TWEETY BIRD, TYPHOID, AND ‘TE ALABARE’
I’m going to Guatemala this summer with my sister Elise and my mom. My mom has been down there already for weeks now, having led a group of nursing students from Edgewood College on a mission trip to Guatemalan clinics and hospitals. Elise went down to the Guat in January with another one of mom’s groups and decided she wanted to go back to volunteer and become fluent in Spanish.
I decided to go because, having been to Guatemala five years ago on a high school mission trip, I knew there was lots of stuff to do in terms of volunteer and missions work. I didn’t know I was going until a few weeks ago. I was planning on working at Lake Waubesa Bible Camp again having worked there for three summers in a row and loving every second of it, but I thought it would be good to change things up a bit.
So today we’re T-minus three days away from arrival in Guatemala. My dad bought me some killer hiking shoes from The Shoe Box and some lightweight, easy-to-dry shirts and pants from REI. We’ll be packing light since my mom, who has been down in Guatemala for weeks now, has stashed lots of mini detergeant bottles so we can wash our clothes once in a while. Of course, “packing light” means something completely different to my sister, who will no doubt have trouble fitting all of her “essentials” into two carry-ons.
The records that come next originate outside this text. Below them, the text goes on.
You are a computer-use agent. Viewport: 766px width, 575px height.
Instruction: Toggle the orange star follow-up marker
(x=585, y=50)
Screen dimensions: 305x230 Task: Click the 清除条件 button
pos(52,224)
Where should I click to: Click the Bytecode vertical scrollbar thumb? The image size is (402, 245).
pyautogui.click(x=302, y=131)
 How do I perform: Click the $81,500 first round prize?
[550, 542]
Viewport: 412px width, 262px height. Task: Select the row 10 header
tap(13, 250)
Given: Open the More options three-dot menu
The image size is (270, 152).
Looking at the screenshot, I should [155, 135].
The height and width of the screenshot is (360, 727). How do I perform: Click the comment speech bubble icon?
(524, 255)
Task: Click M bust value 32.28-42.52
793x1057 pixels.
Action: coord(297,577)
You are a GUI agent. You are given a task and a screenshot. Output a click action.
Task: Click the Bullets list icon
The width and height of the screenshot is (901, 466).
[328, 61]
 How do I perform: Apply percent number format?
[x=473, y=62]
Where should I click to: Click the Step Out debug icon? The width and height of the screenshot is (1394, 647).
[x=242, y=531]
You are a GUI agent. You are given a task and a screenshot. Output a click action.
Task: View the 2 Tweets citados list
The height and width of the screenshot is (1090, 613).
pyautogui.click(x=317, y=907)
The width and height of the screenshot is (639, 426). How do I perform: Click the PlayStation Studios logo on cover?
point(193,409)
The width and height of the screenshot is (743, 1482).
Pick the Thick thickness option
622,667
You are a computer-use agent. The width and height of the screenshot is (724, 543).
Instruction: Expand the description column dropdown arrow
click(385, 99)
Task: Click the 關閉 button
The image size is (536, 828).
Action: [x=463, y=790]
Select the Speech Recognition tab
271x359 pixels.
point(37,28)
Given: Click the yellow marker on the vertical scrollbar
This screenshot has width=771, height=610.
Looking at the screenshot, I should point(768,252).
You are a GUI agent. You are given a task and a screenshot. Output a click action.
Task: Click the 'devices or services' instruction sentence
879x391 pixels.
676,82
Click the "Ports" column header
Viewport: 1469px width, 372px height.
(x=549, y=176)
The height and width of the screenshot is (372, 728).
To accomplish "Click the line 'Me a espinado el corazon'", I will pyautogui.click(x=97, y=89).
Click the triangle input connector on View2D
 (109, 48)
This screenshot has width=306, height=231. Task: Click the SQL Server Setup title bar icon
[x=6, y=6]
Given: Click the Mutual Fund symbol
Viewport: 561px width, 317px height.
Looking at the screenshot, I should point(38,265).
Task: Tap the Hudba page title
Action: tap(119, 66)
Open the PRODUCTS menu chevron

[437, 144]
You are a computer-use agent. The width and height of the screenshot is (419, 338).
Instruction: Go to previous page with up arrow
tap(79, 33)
I picked up some medications for malaria and diarrhea and got a typhoid booster shot with a Tweety Bird bandage. When I first saw it I thought, What am I, six? Then I realized Tweety Bird is awesome.
My primary role this summer will probably be with kids ministry. Hector, one of my mom’s Guatemalan contacts, goes around to rural villages and performs for the kids and does meal ministry for hungry kids and stuff like that. I’m hoping to be able to go with him and serve the very needy kids there as much as I can, so I’ve got to get some songs and games ready just in case.
I’ve been trying to memorize some Spanish worship songs to play. I remember two from my last trip to the Guat: “Casa de Dios” (which is the Spanish equivalent to “Better is One Day”) and “Te Alabare.” I’ve also learned “Abre Mis Ojos” ( same as “Open the Eyes of My Heart”) and “Vengo a Adorarte” (same as “Here I am to Worship”).
A game I learned in Guatemala five years ago is called “Malaki Tengue” and it’s great because, since the title is just gibberish, it can be played with kids in any language. So: get the kids in a circle and start walking around and say: “Malaki tengue tengue tengue, malaki tengue tengue tengue, malaki tengue tengue, malaki TEN!” And on TEN, stop and point at a kid. They make some sort of funny face or motion and then the whole group mimics that motion or face as they say the words and start walking.
The best is when you get a shy kid. When you point at them they try to hide their face in their shoulder, so you just take the same position and continue. You can play that game forever.
Anyway, it should be good times whatever happens. I’ll most likely be gone until mid-August until I have to come back for RA training at North Central. I have something resembling an itinerary for the trip, but really I have no idea what I will be doing, which is exactly what want — to be able to do whatever is needed and whatever what I want. In the least selfish way, of course.